In this way, the attacker can hide malicious activity from Docker’s default tools, which query the cluster leader to obtain information about objects (running services, containers, etc.) in the cluster.

5. End-to-End Attack Showcase

To prove that our leadership hijacking technique and malicious payloads are feasible, we implemented a combined scenario that demonstrates the impact of our technique and of the payloads. We show the importance of our technique and payloads, as well as that the initial assumption regarding the attack is reasonable. We provide proof-of-concept demonstration of an external attacker leveraging an exploit, which has been seen in the wild together with our leadership hijacking technique and malicious payloads, in order to ultimately control the entire cluster.

5.1. Lab Setup

To demonstrate the attack we set up a test-bed that, on the one hand, mimicked a cloud environment with a Docker Swarm and multiple client’s services; and, on the other hand, included a typical attackers’ tool set.
Cloud nodes were simulated using virtual machines that ran the Ubuntu guest OS. We set up a Docker Swarm cluster in which all hosts were both manager and worker hosts. In addition, an external laptop was used as the attacking machine. The laptop ran the Kali Linux operating system version 2019.3.
One important tool that we used was the Metasploit framework [32], an open-source framework supporting various penetration testing tasks.
The lab’s architecture is shown in Figure 4.

5.2. Scenario Overview

In our end-to-end attack scenario, the attacker started on an external laptop with network access to a Docker container that ran inside a Docker cluster. Ultimately, the attacker obtained high privileged code execution on each host in the cluster. The scenario contained five major steps:
  • Container exploitation
  • Container escape exploitation
  • Leadership hijacking
  • Lateral movement
  • Defense evasion
In each step, the attacker expands their foothold in the cluster. An illustration of the entire scenario and its steps can be seen in Figure 4.
The next subsections explain these steps in greater detail.
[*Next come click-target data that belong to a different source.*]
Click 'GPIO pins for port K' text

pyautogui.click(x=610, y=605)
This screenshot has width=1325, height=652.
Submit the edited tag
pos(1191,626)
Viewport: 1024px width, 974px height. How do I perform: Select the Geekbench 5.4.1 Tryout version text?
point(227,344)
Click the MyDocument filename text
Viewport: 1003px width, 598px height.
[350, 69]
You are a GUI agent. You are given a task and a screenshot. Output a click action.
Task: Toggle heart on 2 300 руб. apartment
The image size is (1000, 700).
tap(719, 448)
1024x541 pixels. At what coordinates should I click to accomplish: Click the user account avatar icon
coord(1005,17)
5.3. Container Exploitation

First, the attacker needs to have an initial foothold in the cluster. They have network access to an application that runs on a container in the cluster. In order to obtain an initial foothold, the attacker exploits a vulnerability in the application.
In this case, the application running inside the container is the Apache Tomcat Web server, version 8.5.19. The attacker finds a one-day exploit for that Web server in the Metasploit framework; after successful exploit completion, the attacker has shell access to the application’s container.

5.4. Container Escape

After the attacker has successfully exploited the application, the attacker has a shell in the restricted Docker environment. In order to execute our privilege escalation technique, the attacker needs to escape from the restricted environment and retrieve a shell on the underlying host of the container.
The attacker then exploits a vulnerability in the host’s RunC component (https://www.cvedetails.com/cve/CVE-2019-5736/ (accessed on 8 July 2021)). RunC is a container runtime that was originally developed as part of Docker, which is responsible for running and managing new container environments.
A vulnerability resides in RunC version < 1.0-rc6 (which is used by Docker < 18.09.2), allowing the attacker to overwrite the host’s RunC binary and, thus, achieve code execution with root privileges on the host.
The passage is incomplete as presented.